RECORD SET section start

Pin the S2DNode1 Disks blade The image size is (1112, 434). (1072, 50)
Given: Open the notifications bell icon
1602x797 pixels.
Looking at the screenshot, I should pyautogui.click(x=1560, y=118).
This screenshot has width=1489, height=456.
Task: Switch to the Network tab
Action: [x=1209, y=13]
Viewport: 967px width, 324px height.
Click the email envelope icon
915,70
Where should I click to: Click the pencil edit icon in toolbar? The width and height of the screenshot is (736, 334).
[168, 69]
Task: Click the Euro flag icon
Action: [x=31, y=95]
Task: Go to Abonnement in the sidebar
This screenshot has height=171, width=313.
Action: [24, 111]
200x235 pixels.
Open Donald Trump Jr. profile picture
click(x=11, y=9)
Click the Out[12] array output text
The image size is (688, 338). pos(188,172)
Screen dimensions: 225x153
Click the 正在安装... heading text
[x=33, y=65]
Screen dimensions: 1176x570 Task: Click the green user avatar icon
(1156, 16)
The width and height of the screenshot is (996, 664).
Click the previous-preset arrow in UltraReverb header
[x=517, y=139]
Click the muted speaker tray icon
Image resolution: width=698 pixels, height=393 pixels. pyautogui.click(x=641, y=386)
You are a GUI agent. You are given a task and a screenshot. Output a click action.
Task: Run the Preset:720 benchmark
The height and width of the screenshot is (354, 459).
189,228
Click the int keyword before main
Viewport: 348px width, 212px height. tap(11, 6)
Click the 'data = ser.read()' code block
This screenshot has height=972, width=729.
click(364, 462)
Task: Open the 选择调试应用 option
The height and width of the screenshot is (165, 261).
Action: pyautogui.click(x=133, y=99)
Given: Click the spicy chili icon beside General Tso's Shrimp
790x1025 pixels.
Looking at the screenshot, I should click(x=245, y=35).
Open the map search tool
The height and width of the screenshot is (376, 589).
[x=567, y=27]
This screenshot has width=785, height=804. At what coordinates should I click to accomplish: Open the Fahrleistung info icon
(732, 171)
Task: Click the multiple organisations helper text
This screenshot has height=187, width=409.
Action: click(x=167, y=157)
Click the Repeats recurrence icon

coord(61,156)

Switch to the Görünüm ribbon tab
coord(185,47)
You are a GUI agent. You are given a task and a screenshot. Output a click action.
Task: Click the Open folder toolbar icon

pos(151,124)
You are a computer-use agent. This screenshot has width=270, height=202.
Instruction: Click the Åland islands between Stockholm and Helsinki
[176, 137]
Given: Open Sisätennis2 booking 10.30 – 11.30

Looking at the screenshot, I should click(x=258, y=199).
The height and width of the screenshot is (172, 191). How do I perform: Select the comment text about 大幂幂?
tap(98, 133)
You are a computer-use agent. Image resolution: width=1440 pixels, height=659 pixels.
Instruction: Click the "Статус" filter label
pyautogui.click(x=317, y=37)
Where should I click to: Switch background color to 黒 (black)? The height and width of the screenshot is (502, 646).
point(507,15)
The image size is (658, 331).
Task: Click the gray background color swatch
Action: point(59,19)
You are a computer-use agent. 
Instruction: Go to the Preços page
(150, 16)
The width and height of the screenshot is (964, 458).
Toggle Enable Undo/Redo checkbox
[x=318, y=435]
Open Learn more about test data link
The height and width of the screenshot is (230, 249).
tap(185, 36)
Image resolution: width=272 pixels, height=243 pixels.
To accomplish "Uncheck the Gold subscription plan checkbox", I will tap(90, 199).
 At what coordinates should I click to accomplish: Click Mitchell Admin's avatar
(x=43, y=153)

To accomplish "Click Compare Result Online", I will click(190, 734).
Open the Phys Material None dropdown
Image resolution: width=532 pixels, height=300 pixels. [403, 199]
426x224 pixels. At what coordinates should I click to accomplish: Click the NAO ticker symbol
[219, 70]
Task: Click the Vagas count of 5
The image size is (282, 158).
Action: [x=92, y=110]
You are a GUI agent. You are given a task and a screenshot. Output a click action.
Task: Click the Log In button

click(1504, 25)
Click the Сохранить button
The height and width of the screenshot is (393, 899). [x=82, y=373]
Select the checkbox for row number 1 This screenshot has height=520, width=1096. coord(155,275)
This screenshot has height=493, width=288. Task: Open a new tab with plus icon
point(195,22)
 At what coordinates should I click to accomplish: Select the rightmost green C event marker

RECORD SET section end

After examining the listing, give only the count of lines holding the string "data".

■ **SOLUTION TO THE EXERCISE**
2